Trump announced that the U.S. would charge a 55% tariff on Chinese goods, while Beijing would impose a 10% tariff on U.S. goods. He also proclaimed that China will continue to export magnets and rare earth materials, while the U.S. would allow Chinese students to continue studying the U.S.
Still, Asian markets weren’t thrilled by the news that a deal had, once again, been reached. Hong Kong’s benchmark Hang Seng Index closed down by about 1.4%, while Japan’s Nikkei 225 dropped by about 0.65%. China’s CSI 300 was essentially flat.
Another reason might be that the deal—even in the form Trump characterized in his social media post—merely brings things back to the level proposed on April 2, or “Liberation Day.” Then, Trump announced a 34% “reciprocal tariff” on Chinese imports which, on top of a previously announced 20% tariff tied to Beijing allegedly not doing enough to stop fentanyl smuggling, hiked rates to 54%.
Tariffs on Chinese imports rose to a staggeringly high 145% after rounds of tit-for-tat retaliation. Yet economists think that even a 55% tariff is close to the level where most goods trade between the U.S. and China would be wiped out.
Analysts expect tariffs to cause a rise in inflation in the coming months, even though recent inflation data has come in cooler than expected.
Trump’s post also refers to two issues that have frustrated both sides since last month’s agreement in Geneva.
The U.S. has accused Beijing of being slow to facilitate exports of rare earths. China holds a dominant position in the production of these materials.
In his post, Trump also pledged to allow Chinese students to continue studying in the U.S.

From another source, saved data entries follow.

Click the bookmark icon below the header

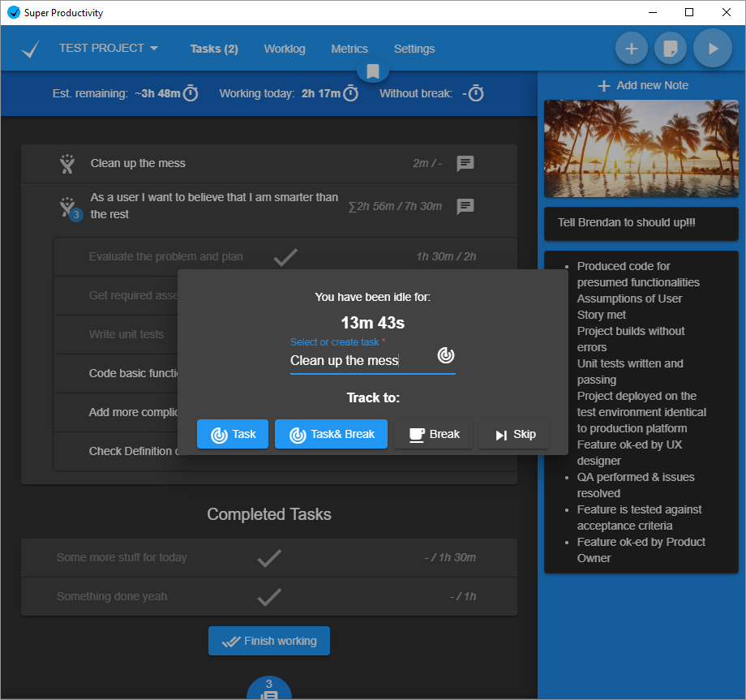[x=373, y=71]
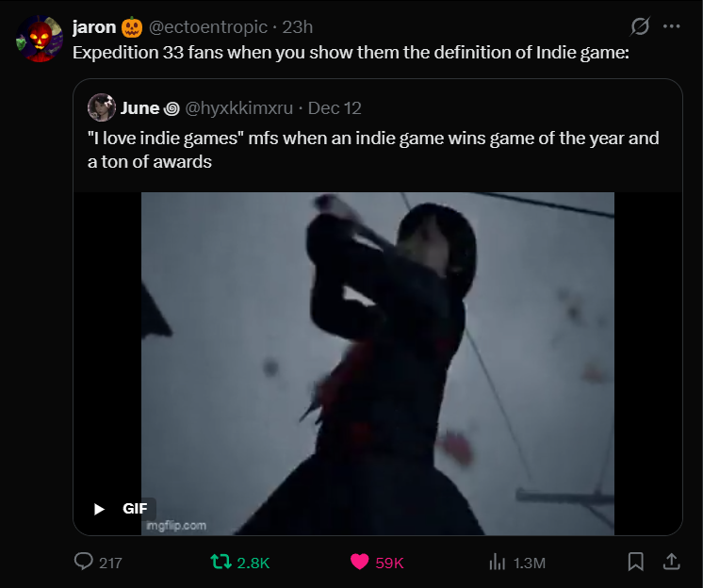Open the Dec 12 quoted timestamp
This screenshot has height=588, width=703.
pos(335,108)
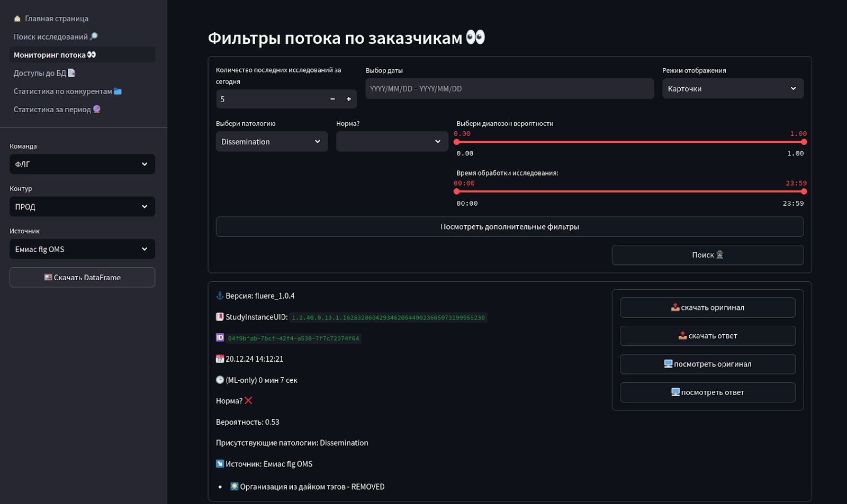This screenshot has height=504, width=847.
Task: Open Статистика по конкурентам page
Action: [67, 91]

There are around 280,000 Chinese students currently studying in the U.S. Higher education is a U.S. export.
In his Wednesday post, Trump said that he had “always been good” with Chinese students attending U.S. universities.
U.S. investors on Wednesday were cool to Trump’s announcement of his “done” deal. The S&P 500 dipped by 0.27%, while the Nasdaq 100 fell by 0.5%.
As of 4:00 a.m. Eastern time, S&P 500 futures are down by 0.4%.
The 90-day window for U.S. trading partners to negotiate a deal to avoid Trump’s “Liberation Day” tariffs is fast closing. Unless the U.S. extends the tariff pause, which applies to all countries except China, import duties will rise far beyond the current flat 10% rate in early July.
So far, the U.S. has only managed to successfully negotiate a deal with the U.K. Officials are currently talking with several other economies, including India, Japan, South Korea and the European Union.
Update June 12, 2025: This story has been updated to include comments from China’s Ministry of Foreign Affairs’ regular press briefing.